RECORDS FOR THIS EXERCISE:
- - -
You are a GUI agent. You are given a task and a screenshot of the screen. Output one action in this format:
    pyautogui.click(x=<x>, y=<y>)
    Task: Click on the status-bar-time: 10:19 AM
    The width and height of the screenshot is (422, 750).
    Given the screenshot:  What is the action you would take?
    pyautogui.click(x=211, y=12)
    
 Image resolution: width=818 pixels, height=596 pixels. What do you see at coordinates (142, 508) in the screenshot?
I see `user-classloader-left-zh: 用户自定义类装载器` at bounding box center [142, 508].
- - -
YOUR OBJECTIVE:
Can you copy out all the rows above again, word for word?

ANSWER FOR THE TASK:
You are a GUI agent. You are given a task and a screenshot of the screen. Output one action in this format:
    pyautogui.click(x=<x>, y=<y>)
    Task: Click on the status-bar-time: 10:19 AM
    The width and height of the screenshot is (422, 750).
    Given the screenshot:  What is the action you would take?
    pyautogui.click(x=211, y=12)
    
 Image resolution: width=818 pixels, height=596 pixels. What do you see at coordinates (142, 508) in the screenshot?
I see `user-classloader-left-zh: 用户自定义类装载器` at bounding box center [142, 508].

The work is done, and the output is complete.